§ **Assignment**
A single count is required: the lines of the data below in which the word "back" occurs.

-- Opening Marker --

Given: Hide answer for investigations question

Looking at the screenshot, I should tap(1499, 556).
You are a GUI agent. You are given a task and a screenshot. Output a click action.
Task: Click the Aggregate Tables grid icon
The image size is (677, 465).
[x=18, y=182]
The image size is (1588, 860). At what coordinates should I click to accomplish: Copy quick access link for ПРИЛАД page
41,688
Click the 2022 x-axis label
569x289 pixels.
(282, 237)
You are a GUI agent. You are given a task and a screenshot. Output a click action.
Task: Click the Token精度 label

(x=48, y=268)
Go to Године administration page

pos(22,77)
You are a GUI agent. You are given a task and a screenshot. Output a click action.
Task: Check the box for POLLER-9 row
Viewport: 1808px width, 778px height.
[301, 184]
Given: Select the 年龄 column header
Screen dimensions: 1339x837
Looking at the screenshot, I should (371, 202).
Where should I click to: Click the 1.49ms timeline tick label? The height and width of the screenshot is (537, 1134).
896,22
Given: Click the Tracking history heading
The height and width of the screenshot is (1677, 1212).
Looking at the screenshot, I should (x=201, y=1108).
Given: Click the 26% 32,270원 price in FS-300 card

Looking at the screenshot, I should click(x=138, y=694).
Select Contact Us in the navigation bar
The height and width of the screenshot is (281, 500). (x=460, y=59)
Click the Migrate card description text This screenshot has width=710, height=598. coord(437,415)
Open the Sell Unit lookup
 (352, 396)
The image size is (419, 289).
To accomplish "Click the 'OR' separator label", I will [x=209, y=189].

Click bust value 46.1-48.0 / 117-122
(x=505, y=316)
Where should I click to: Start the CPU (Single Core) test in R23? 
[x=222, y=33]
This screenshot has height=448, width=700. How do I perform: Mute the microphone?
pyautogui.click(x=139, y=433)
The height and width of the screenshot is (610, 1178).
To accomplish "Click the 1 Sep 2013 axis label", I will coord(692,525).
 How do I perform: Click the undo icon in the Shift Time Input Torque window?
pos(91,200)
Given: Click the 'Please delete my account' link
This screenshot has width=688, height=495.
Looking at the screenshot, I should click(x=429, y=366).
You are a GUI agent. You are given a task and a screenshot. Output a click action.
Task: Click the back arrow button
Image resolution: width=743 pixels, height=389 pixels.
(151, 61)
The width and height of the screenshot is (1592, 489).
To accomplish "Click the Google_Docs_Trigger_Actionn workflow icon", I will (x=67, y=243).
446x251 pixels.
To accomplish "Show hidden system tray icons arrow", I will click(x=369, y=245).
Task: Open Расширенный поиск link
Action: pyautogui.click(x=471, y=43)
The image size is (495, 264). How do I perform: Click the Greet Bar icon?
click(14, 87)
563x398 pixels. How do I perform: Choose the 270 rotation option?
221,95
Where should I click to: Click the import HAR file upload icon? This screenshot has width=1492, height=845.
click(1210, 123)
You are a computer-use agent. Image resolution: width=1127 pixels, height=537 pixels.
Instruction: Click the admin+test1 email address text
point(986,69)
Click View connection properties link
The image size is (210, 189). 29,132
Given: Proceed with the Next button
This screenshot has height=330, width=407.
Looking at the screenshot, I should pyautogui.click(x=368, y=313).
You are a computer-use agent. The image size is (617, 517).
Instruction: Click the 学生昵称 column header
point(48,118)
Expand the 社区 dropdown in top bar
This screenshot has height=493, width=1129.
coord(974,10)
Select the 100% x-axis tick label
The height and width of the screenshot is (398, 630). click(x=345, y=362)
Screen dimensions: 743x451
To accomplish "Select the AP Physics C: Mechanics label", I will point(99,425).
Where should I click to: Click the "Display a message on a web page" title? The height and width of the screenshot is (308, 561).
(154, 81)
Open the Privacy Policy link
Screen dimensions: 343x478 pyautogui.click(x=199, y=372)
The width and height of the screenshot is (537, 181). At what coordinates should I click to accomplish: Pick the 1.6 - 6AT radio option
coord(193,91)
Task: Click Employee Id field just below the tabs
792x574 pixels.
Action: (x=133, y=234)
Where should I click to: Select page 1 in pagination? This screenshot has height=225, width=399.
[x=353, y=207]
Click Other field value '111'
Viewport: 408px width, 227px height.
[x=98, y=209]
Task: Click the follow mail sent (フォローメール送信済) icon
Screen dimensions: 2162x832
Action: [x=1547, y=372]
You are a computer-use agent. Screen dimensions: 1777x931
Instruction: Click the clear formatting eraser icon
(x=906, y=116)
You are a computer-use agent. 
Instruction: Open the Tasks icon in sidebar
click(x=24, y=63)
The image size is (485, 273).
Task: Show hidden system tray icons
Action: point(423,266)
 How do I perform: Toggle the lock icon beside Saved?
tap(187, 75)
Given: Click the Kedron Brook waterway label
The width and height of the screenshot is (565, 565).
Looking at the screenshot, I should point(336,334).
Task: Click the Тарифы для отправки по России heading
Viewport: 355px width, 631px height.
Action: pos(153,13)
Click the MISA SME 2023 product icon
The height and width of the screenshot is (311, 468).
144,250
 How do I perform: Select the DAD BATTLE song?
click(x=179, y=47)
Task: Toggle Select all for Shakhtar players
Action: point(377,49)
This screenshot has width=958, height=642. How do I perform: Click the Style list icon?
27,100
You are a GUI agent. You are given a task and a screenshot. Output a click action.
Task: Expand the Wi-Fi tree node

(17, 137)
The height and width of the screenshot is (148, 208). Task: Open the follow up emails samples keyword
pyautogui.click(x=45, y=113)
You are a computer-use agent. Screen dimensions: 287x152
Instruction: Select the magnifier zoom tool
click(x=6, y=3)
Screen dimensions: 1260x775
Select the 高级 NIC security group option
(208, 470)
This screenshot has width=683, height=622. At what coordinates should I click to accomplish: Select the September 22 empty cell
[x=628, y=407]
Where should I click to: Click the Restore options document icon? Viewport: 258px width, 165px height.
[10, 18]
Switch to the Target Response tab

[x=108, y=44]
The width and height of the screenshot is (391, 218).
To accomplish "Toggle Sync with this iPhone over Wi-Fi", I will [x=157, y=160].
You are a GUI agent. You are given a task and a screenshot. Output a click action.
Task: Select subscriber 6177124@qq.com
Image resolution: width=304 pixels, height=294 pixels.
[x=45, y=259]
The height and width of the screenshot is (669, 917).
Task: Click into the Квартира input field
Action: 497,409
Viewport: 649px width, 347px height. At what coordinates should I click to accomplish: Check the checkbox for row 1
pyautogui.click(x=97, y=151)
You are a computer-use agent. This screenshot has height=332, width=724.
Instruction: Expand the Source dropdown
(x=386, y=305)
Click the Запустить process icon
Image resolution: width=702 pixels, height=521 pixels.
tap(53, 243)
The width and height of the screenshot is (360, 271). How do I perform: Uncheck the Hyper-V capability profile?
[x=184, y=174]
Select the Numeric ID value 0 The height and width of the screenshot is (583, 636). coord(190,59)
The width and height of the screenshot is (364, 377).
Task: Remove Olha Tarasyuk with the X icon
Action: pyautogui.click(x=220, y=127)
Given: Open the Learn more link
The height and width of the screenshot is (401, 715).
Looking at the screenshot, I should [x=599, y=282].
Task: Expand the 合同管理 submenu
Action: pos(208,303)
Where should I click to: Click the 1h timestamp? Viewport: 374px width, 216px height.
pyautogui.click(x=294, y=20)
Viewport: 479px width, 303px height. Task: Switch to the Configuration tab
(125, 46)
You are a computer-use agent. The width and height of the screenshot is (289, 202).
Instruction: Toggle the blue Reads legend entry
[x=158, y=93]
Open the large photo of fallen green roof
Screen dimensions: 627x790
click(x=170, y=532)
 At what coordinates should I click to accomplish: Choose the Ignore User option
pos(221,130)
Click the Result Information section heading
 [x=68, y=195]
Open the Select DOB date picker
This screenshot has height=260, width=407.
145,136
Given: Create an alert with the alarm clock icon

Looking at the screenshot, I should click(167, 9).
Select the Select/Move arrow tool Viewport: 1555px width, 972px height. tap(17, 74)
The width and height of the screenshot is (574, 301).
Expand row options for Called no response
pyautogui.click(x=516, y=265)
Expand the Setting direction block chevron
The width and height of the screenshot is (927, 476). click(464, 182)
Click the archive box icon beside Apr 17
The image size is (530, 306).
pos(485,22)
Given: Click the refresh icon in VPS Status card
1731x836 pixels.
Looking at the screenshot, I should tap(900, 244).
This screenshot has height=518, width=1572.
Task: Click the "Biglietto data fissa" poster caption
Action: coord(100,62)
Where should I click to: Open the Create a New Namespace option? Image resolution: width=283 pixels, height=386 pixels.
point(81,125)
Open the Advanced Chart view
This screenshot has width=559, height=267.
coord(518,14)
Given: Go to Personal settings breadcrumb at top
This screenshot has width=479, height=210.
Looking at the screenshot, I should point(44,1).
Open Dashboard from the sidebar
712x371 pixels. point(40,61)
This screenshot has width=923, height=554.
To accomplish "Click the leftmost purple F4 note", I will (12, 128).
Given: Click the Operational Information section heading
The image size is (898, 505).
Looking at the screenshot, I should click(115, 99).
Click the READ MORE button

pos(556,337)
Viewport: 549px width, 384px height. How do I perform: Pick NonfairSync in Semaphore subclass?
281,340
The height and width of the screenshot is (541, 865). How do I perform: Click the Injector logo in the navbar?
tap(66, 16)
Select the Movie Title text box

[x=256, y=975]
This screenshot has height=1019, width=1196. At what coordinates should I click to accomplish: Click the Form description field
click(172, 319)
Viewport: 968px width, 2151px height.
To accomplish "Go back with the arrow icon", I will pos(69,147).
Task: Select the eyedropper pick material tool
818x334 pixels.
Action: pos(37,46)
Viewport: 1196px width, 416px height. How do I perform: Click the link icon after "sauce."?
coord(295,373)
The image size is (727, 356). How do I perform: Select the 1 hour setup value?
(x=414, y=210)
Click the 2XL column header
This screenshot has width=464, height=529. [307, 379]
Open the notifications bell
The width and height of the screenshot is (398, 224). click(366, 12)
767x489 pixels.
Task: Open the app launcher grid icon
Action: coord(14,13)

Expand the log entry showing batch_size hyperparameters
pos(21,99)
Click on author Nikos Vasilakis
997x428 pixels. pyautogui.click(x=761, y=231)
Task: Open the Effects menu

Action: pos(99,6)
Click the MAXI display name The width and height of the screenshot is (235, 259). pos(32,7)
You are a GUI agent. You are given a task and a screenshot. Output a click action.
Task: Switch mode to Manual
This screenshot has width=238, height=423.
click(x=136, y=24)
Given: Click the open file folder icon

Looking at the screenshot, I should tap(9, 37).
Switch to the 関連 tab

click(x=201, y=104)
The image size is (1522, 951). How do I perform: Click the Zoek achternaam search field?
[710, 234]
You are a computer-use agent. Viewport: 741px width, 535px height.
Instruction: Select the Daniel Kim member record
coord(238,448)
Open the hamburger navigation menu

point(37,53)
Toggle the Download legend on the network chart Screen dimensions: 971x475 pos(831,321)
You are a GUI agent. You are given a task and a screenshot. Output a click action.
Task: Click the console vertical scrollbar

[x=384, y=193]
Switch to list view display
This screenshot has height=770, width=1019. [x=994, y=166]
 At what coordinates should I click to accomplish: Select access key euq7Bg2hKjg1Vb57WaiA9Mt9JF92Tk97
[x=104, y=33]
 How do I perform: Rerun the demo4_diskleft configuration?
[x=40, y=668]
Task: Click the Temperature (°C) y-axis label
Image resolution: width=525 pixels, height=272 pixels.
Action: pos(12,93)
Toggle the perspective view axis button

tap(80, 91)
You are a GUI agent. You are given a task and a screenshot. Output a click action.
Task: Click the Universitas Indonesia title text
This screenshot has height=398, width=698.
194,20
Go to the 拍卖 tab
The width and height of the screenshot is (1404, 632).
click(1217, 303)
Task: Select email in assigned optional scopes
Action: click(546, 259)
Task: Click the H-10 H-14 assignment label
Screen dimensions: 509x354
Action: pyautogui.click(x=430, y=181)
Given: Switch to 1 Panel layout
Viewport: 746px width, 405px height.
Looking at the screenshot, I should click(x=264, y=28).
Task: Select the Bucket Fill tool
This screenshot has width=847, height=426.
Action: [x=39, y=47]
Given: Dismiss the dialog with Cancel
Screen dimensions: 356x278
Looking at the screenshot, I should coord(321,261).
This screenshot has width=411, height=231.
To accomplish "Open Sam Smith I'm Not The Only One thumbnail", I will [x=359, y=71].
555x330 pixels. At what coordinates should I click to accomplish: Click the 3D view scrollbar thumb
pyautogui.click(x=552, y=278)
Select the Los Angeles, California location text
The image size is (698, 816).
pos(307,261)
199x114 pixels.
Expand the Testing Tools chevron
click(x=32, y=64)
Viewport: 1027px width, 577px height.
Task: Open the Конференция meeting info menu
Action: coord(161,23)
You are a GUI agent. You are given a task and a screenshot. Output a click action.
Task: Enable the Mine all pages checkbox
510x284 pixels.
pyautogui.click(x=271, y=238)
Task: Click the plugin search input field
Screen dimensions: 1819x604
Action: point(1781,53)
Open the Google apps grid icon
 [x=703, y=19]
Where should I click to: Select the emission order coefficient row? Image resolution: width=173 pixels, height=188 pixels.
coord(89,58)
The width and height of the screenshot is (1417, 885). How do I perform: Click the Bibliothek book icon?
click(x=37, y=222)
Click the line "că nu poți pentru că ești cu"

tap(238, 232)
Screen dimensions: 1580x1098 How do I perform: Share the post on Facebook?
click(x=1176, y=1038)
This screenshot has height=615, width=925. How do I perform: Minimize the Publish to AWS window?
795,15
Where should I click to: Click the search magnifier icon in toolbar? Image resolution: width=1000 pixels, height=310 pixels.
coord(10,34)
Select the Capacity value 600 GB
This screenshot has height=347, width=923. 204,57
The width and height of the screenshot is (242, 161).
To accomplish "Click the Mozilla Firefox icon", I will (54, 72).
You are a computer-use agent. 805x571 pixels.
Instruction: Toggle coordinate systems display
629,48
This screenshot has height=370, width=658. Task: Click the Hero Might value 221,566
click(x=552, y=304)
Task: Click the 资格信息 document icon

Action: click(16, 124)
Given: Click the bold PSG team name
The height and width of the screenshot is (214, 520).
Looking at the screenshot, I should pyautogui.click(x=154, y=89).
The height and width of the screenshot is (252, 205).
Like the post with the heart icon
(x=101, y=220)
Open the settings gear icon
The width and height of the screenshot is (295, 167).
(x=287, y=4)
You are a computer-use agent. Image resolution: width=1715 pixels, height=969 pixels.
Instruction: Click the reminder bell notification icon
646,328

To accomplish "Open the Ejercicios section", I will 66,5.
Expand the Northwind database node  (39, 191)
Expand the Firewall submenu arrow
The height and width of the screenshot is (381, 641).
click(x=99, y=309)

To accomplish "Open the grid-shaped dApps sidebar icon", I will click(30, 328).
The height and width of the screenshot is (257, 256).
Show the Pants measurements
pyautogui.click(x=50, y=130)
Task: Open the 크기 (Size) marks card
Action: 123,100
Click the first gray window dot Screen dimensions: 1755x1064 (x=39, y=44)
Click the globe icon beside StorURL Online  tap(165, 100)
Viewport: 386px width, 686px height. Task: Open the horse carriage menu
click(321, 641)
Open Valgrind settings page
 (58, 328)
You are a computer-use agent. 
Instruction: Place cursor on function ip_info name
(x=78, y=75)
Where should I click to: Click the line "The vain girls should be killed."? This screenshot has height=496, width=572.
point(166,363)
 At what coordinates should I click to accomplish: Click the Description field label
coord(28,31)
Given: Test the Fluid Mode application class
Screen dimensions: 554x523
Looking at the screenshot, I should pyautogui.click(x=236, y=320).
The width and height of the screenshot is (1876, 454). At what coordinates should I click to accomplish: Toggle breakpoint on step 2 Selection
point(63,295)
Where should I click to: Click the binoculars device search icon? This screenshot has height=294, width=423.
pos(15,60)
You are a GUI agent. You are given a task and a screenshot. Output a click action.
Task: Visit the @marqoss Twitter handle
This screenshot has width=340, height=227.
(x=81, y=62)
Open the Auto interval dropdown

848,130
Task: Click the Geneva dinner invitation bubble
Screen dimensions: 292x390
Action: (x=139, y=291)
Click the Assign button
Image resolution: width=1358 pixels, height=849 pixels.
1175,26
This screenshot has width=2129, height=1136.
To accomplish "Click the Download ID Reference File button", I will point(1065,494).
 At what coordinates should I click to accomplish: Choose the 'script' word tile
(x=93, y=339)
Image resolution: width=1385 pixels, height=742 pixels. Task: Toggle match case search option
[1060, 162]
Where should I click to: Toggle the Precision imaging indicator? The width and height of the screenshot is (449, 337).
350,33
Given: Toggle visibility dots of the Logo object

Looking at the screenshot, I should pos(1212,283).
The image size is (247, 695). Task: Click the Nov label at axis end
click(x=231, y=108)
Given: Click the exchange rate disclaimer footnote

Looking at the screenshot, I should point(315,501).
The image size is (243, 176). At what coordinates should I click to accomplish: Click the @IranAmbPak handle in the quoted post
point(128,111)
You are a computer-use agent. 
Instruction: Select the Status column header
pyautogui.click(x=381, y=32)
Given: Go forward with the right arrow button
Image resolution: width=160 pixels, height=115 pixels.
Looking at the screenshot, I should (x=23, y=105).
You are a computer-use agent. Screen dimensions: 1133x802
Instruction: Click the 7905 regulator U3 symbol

-- Closing Marker --

§ **Reply to the task**
2